« Nous sommes en train de nous développer sur ces marchés », déclare à l’AFP Piotr Bielski, économiste à la banque BZ WBK.
« C’est très important parce que la diversification géographique des exportations polonaises signifie un renforcement de notre capacité à résister aux difficultés de la zone euro », ajoute-t-il.
Ainsi, l’entreprise polonaise S&A, spécialisée dans les bijoux en ambre, a subi depuis le début de la crise financière mondiale, en 2008, une baisse régulière de ses marchés traditionnels en Europe et aux États-Unis.
« Nous avons eu le temps de nous préparer à une diversification, de chercher de nouveaux marchés », explique son patron Adam Pstragowski.
L’entreprise s’est lancée à la conquête du marché russe en 2009 puis des Émirats arabes unis en 2010. Cette même année, ses ventes en Chine ont explosé après l’exposition universelle de Shanghai. Et maintenant elle regarde vers la Turquie.
La Pologne a longtemps été dépendante de la demande intérieure avec ses 38 millions d’habitants, mais depuis son entrée dans l’Union européenne en 2004, ses exportations ont bondi, passant de moins de 20 % du PIB en 1999 à 40 % actuellement.
L’Europe a toujours été un marché important pour toutes sortes de produits polonais – machines outils, viande, etc –, l’Allemagne voisine absorbant à elle seule un quart des exportations polonaises.
Tant que la zone euro, dont la Pologne ne fait pas partie, était en croissance, tout allait bien. Mais avec la crise de la dette, les choses bougent.
« Il y a eu une tendance continue à une croissance plus rapide des exportations vers les marchés des pays en développement ou moins développés que vers ceux des pays développés », selon un récent rapport du ministère de l’Économie.
Le début d’une nouvelle tendance ? Globalement, les exportations polonaises ont augmenté de 6 % au premier semestre par rapport à la même période de 2012, à 74,2 milliards d’euros, selon les chiffres provisoires de l’Office central des statistiques.
Mais les variations sont considérables d’une région à une autre.
Ainsi, la hausse des exportations vers l’UE n’a été que de 1,9 %, à 55,1 milliards d’euros au cours de cette période (+1,1 % vers la zone euro), avec même un recul des exportations vers certains pays comme la France et l’Italie.
Simultanément, les exportations vers les pays ex-soviétiques de la Communauté des États indépendants (CEI) ont augmenté de 12,7 %, à 7,2 milliards d’euros, et celles vers la Chine ont bondi de 22,5 %.
Certes, ces chiffres concernant de nouveaux marchés partent « de très bas et ne correspondent pas à des montants importants », reconnaît Krzysztof Marczewski de l’Institut de recherche sur le marché, la consommation et les conjonctures (IBRKK).

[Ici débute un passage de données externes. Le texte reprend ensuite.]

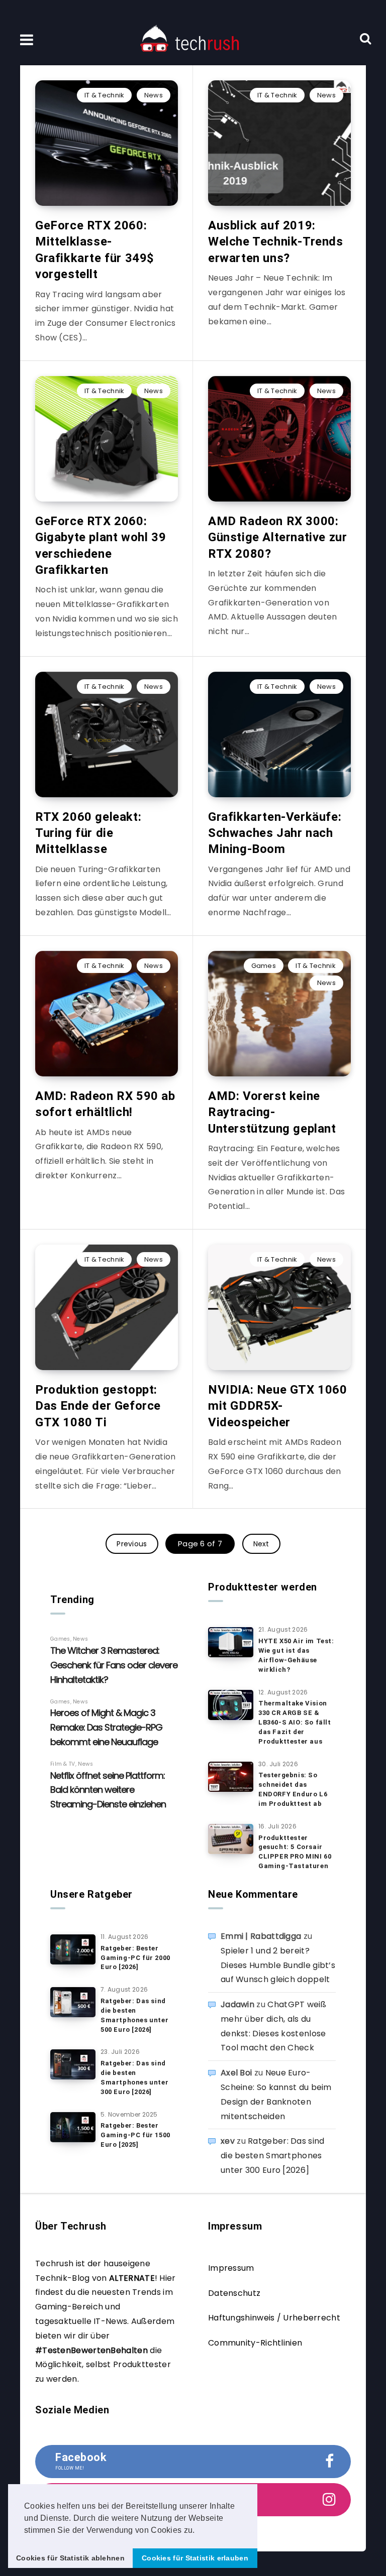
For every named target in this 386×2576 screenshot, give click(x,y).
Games (263, 965)
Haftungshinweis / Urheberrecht (274, 2317)
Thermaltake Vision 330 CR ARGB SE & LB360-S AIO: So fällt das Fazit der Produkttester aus (294, 1722)
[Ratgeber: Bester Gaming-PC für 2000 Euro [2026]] (72, 1949)
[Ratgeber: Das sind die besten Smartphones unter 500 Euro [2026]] (72, 2002)
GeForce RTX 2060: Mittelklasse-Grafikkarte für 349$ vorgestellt (94, 249)
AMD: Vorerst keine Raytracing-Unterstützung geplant (272, 1112)
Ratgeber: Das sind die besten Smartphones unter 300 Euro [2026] (134, 2077)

Mais « jusqu’alors, il était difficile de faire quoi que ce soit dans ces régions parce que les entreprises avaient peur des nouveaux marchés. Donc, c’est plutôt une surprise cette activité soudaine », ajoute-t-il.
Plusieurs raisons peuvent expliquer cette tendance depuis deux ans, selon lui : « Faible demande intérieure, faible demande de la zone euro, capacité de produire plus, coût de production relativement bas. »
Le ministère de l’Économie encourage cette évolution avec des campagnes sur le thème « Go China » ou « Go Africa ».
Les marchés traditionnels constituent toujours la part du lion dans les exportations polonaises, dont plus de 60 % sont destinées à l’Europe du Nord et du Sud, selon la banque BZ WBK.
« Nous sommes toujours très dépendants de la situation dans la zone euro étant donné l’importance de nos exportations vers cette région », a souligné récemment le Premier ministre Donald Tusk.
Mais avec la fin de la récession dans la zone euro, la question est de savoir si cette diversification va continuer. « S’agit-il d’un mouvement de courte durée ou du début d’une nouvelle tendance ? » s’interroge M. Marczewski.